START INPUT

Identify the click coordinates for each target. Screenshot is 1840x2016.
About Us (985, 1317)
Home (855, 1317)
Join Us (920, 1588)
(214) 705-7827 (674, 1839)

END INPUT
START INPUT

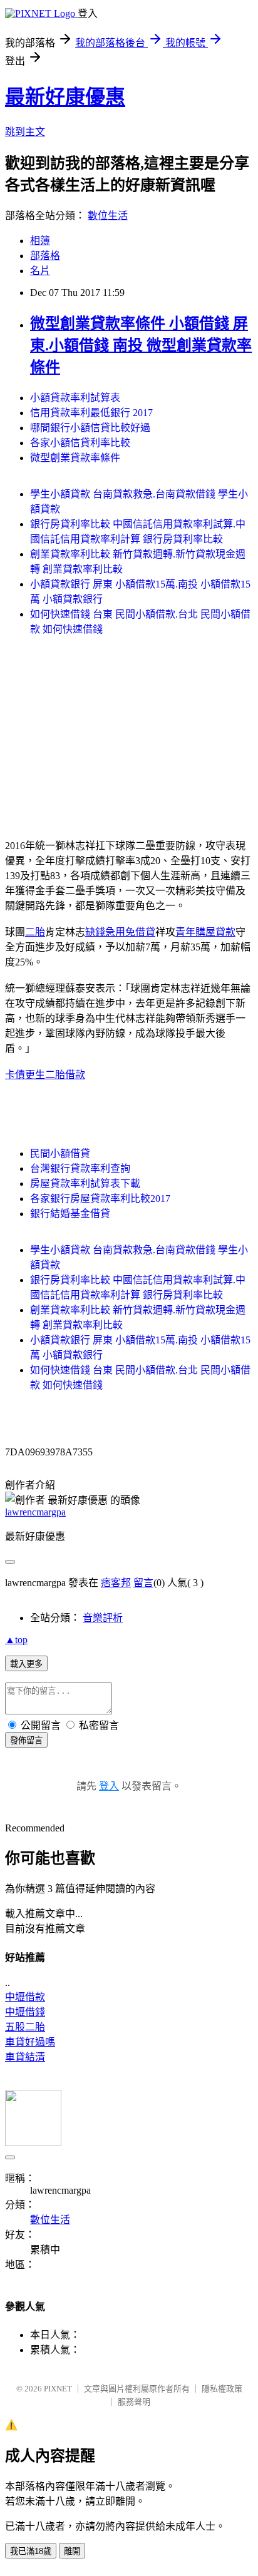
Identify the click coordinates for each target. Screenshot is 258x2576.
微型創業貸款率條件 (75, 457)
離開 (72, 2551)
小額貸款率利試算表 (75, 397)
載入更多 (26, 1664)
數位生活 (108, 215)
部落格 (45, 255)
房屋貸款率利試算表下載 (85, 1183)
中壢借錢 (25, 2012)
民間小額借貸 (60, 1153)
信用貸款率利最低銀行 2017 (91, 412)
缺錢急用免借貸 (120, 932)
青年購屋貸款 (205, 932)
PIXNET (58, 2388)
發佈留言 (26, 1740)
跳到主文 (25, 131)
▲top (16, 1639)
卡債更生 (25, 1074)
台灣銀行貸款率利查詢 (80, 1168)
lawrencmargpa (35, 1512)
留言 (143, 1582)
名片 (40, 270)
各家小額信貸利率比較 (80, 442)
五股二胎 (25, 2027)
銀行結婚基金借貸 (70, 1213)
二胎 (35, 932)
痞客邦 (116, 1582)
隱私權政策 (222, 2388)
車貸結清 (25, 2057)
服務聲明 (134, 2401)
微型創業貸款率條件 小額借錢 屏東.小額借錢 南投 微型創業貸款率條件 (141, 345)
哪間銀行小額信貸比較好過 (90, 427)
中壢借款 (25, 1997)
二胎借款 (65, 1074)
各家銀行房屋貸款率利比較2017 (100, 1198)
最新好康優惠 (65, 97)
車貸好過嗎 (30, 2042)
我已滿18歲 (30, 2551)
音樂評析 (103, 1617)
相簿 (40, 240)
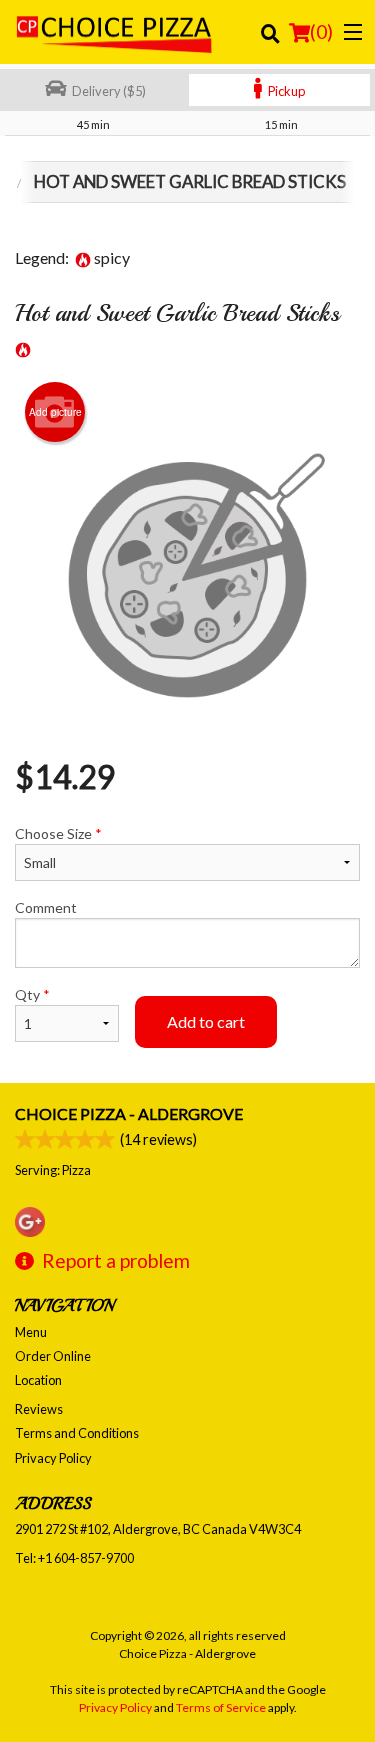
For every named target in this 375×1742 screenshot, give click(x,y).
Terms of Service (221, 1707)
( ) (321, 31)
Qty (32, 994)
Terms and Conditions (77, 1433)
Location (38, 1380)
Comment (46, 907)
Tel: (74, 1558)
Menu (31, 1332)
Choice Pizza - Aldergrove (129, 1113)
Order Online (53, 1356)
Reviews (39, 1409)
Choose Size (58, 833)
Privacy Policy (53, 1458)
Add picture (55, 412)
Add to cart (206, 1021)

END INPUT

_EXERCISE_
Start at the line above containing "二胎 (35, 932)" and stop at the line containing "Add to cart (206, 1021)": print those lines and everything between them exactly, but not the pictures.

_SOLUTION TO THIS TASK_
二胎 (35, 932)
痞客邦 (116, 1582)
隱私權政策 (222, 2388)
車貸結清 (25, 2057)
服務聲明 (134, 2401)
微型創業貸款率條件 小額借錢 屏東.小額借錢 南投 微型創業貸款率條件 (141, 345)
哪間銀行小額信貸比較好過 (90, 427)
中壢借款 (25, 1997)
二胎借款 (65, 1074)
各家銀行房屋貸款率利比較2017 (100, 1198)
最新好康優惠 (65, 97)
車貸好過嗎 (30, 2042)
我已滿18歲 (30, 2551)
音樂評析 (103, 1617)
相簿 (40, 240)
For every named target in this 375×1742 screenshot, give click(x,y).
Terms of Service (221, 1707)
( ) (321, 31)
Qty (32, 994)
Terms and Conditions (77, 1433)
Location (38, 1380)
Comment (46, 907)
Tel: (74, 1558)
Menu (31, 1332)
Choice Pizza - Aldergrove (129, 1113)
Order Online (53, 1356)
Reviews (39, 1409)
Choose Size (58, 833)
Privacy Policy (53, 1458)
Add picture (55, 412)
Add to cart (206, 1021)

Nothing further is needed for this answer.